TASK ITEM:
How many lines in the records below contain the word "label"? Reply with the number alone.

THE DATA:
-=-=-=-=-

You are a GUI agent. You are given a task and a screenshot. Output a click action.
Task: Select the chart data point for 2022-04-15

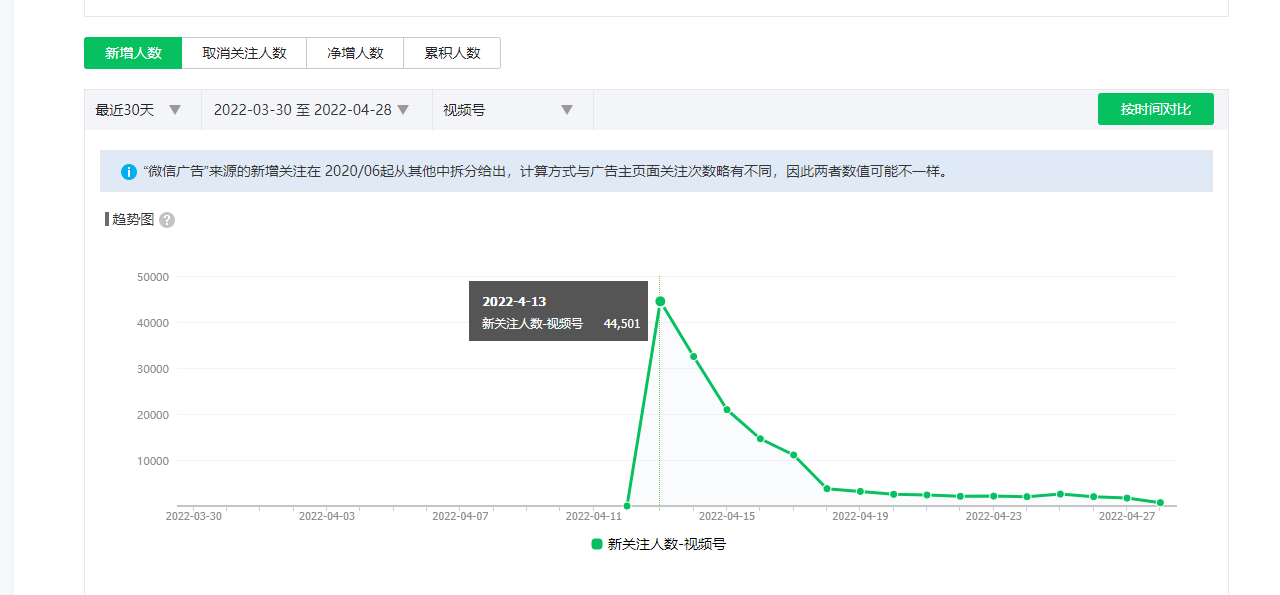click(727, 410)
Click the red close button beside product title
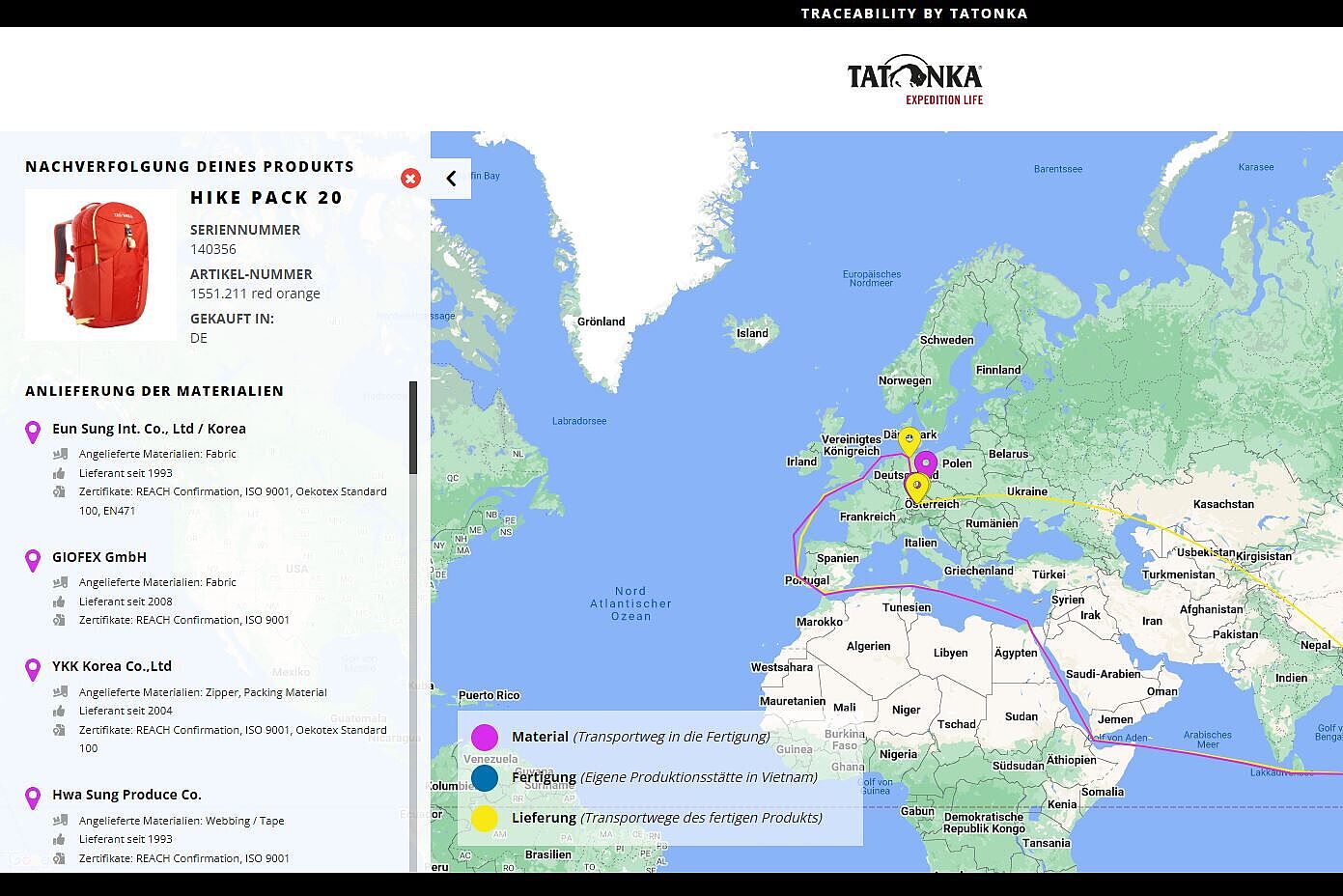 [x=410, y=179]
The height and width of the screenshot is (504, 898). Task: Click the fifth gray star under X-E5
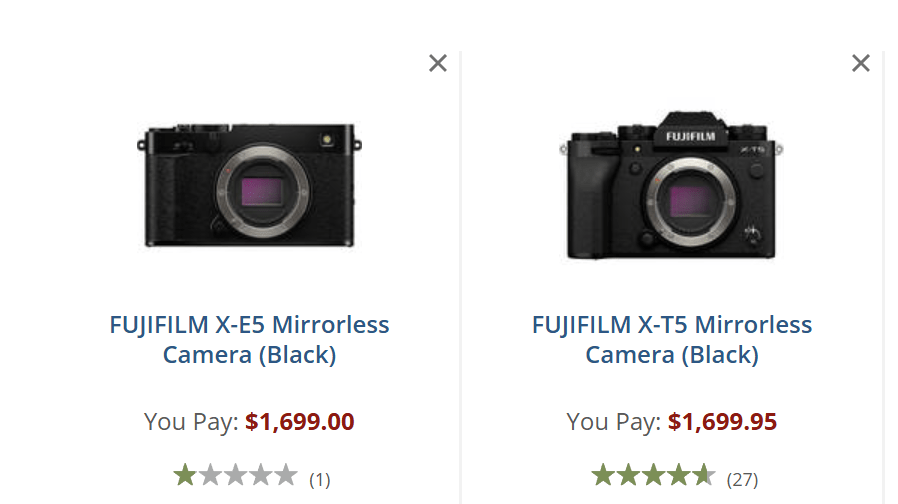pos(285,475)
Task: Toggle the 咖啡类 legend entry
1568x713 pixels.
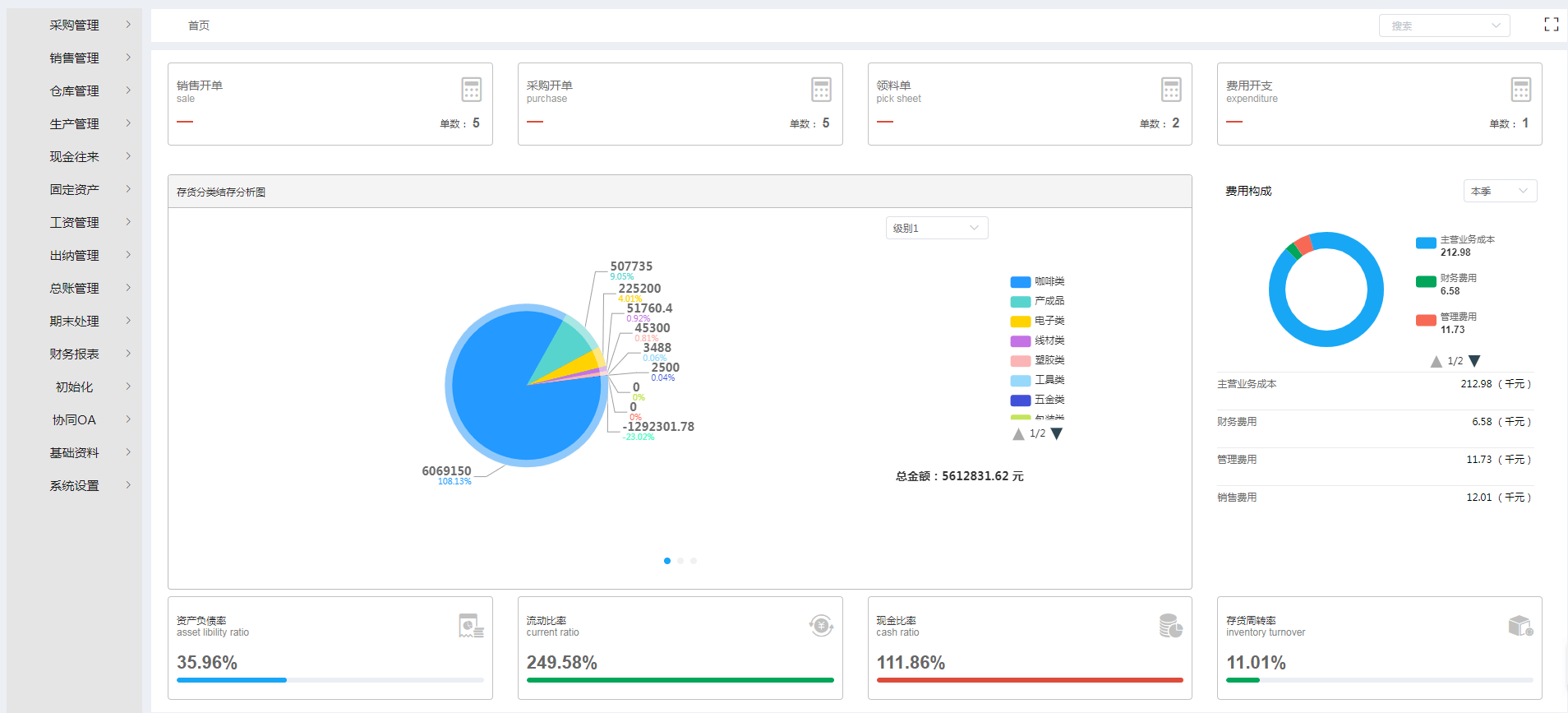Action: point(1037,282)
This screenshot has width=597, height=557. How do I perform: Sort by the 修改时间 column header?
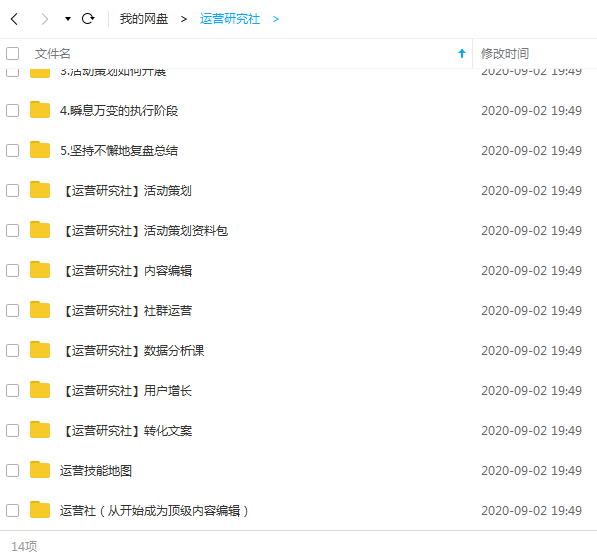point(505,54)
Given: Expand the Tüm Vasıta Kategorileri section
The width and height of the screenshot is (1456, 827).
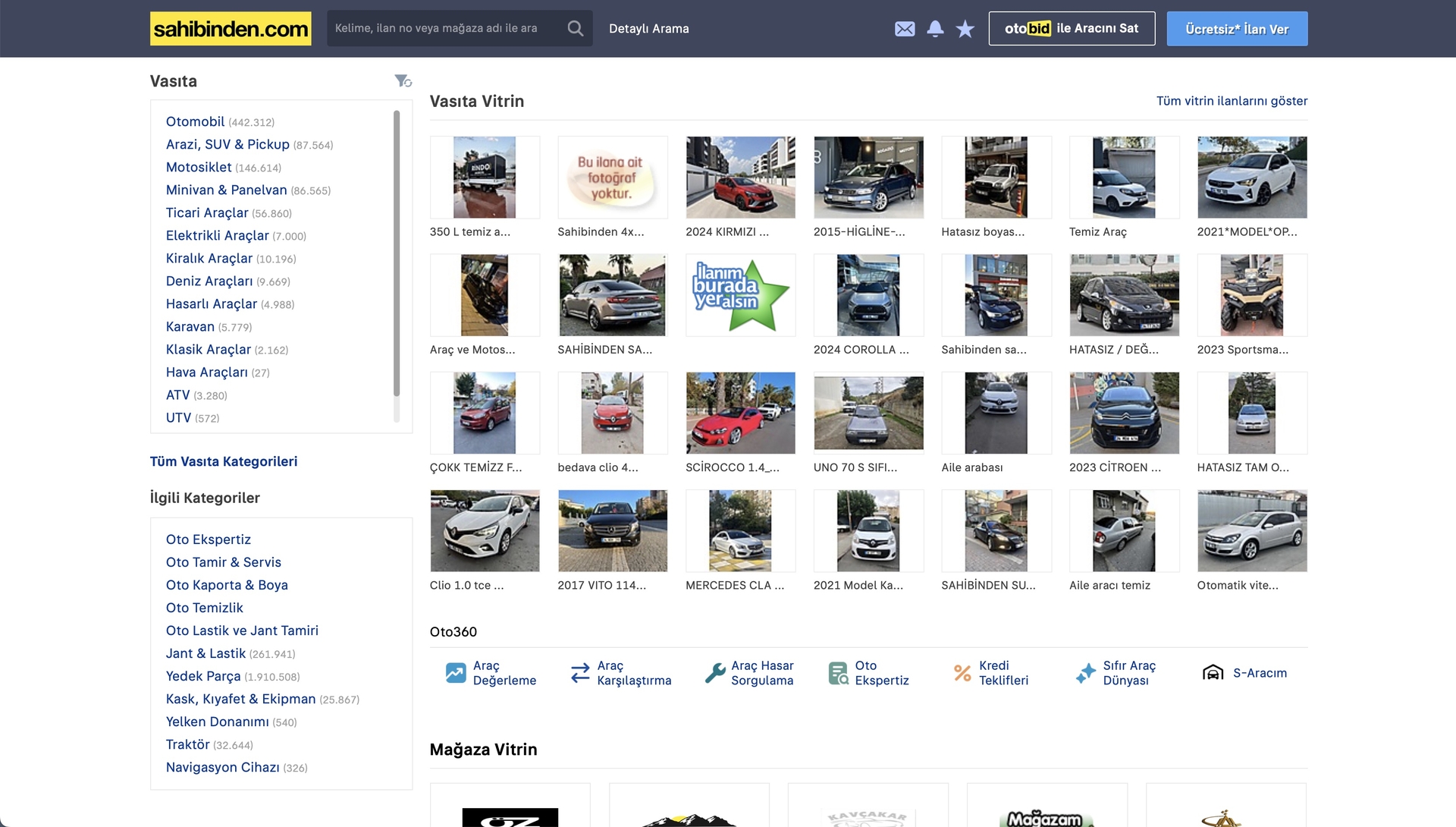Looking at the screenshot, I should (x=224, y=461).
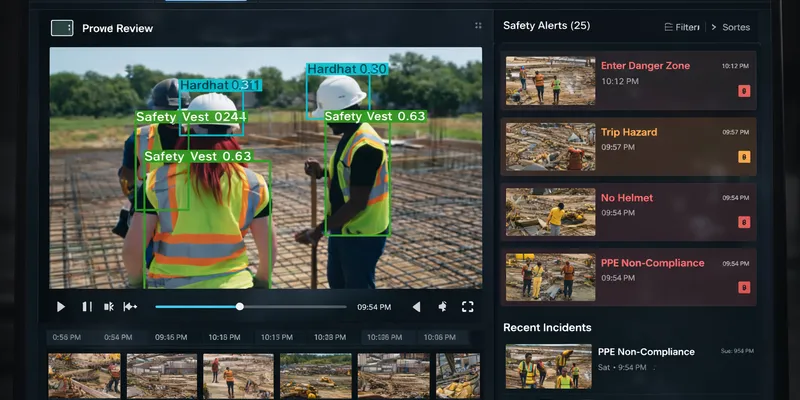Mute the video audio icon
800x400 pixels.
[x=109, y=307]
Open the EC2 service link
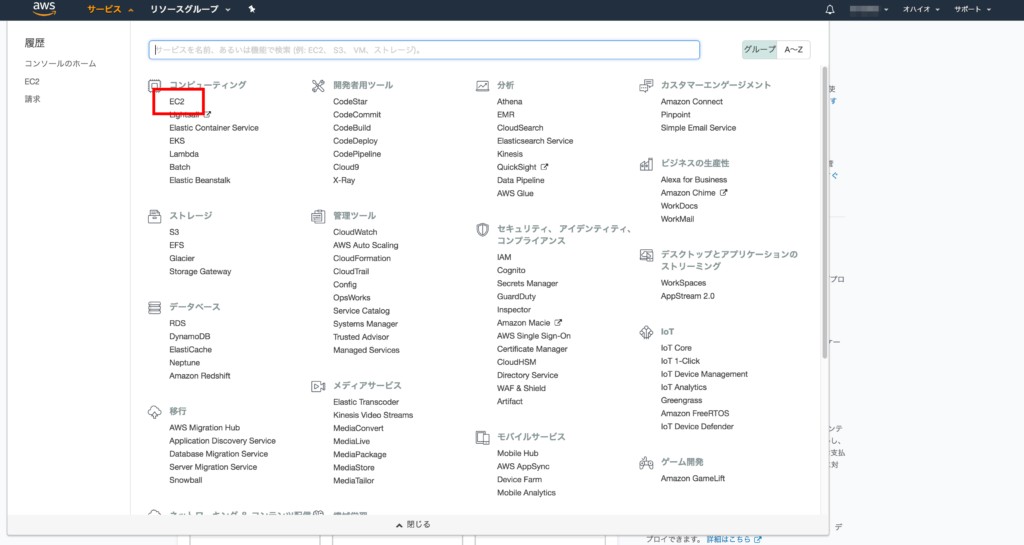Viewport: 1024px width, 545px height. coord(177,102)
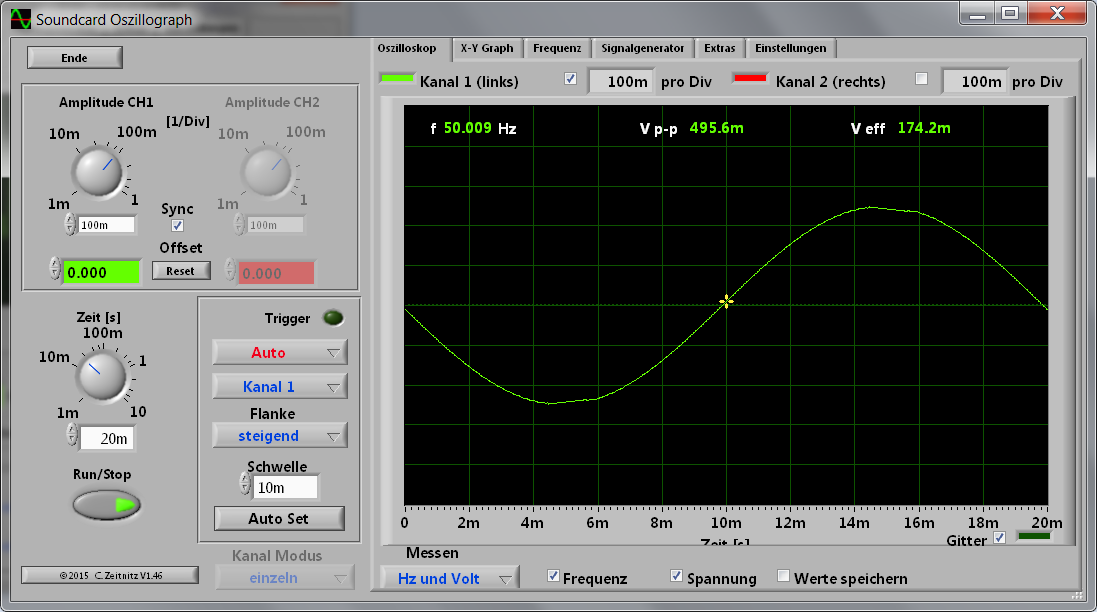This screenshot has width=1097, height=612.
Task: Click the CH1 offset stepper arrows
Action: (54, 270)
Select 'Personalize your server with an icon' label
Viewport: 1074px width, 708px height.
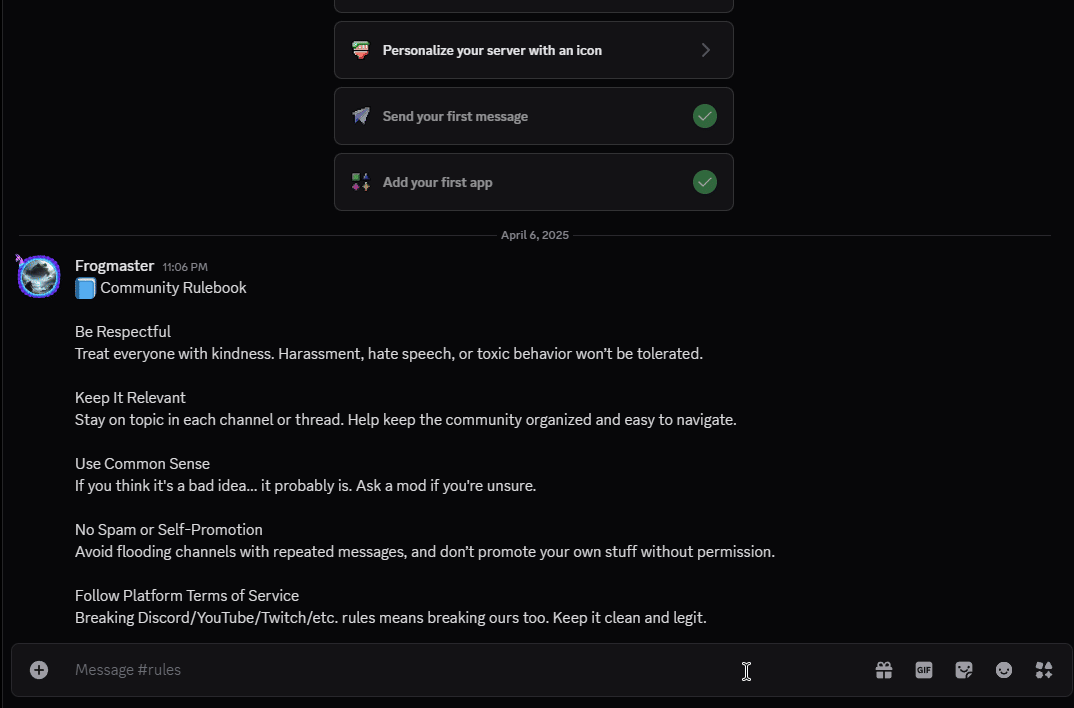pyautogui.click(x=492, y=50)
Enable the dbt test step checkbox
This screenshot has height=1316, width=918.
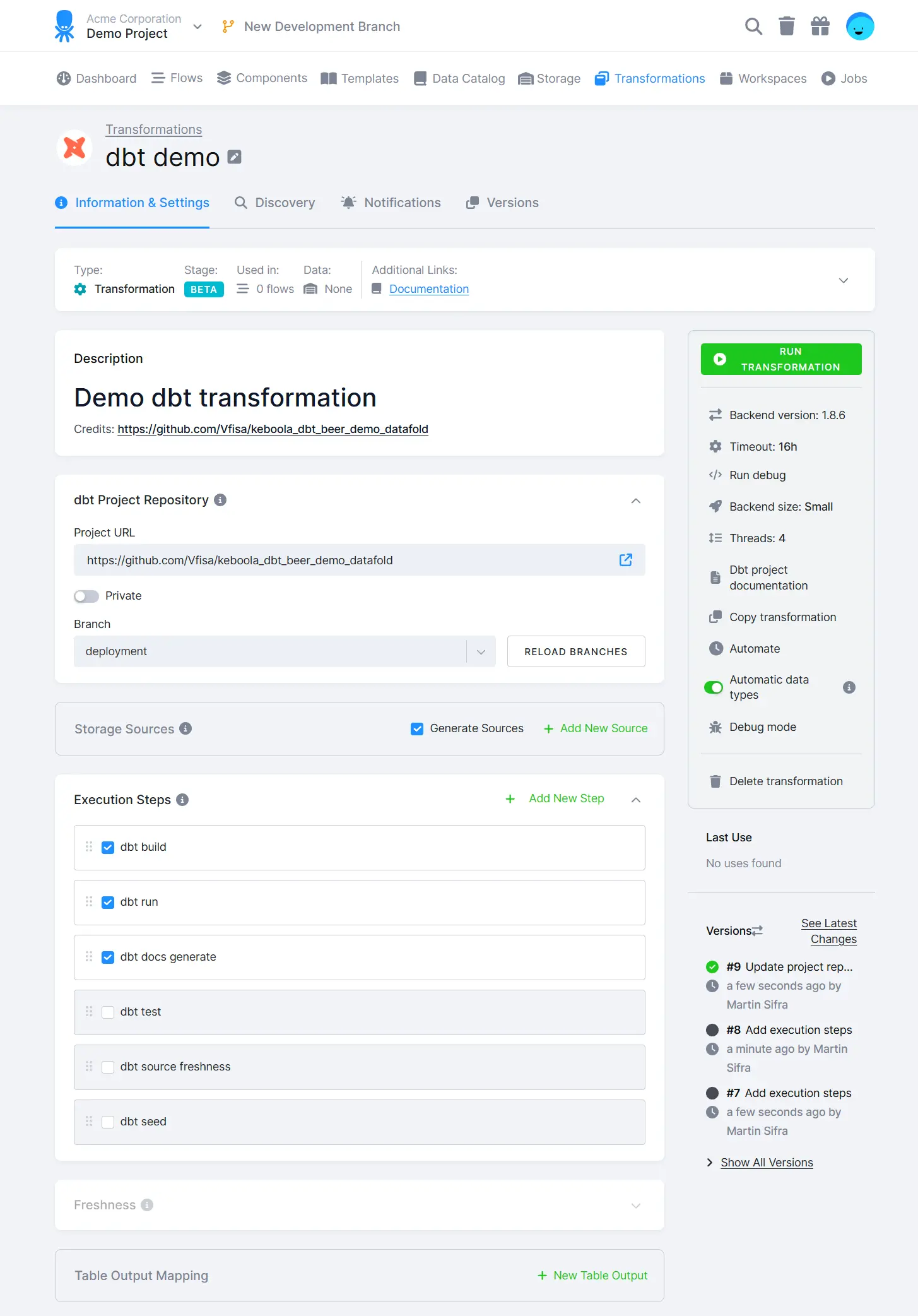pyautogui.click(x=108, y=1012)
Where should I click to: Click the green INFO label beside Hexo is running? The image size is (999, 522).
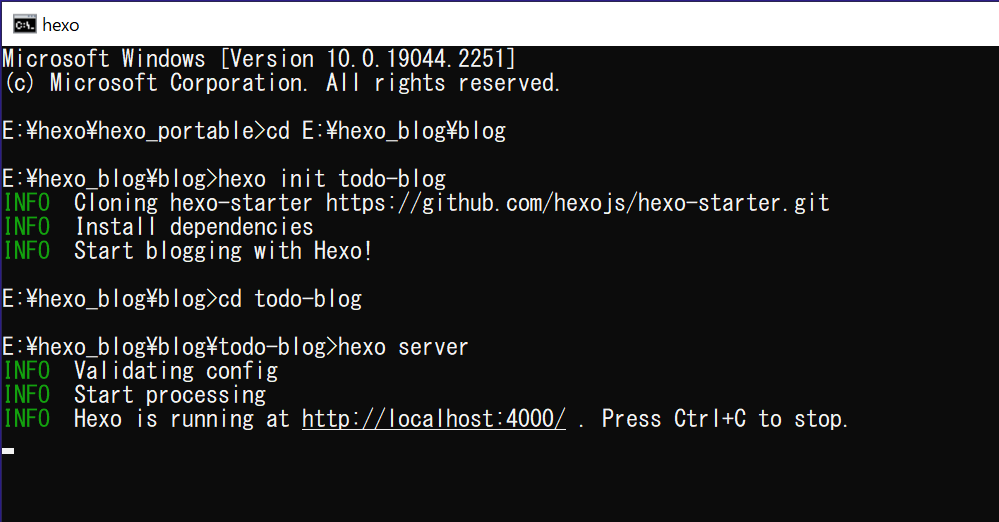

-=-=-=-=-

SOLUTION TO THE EXERCISE:
2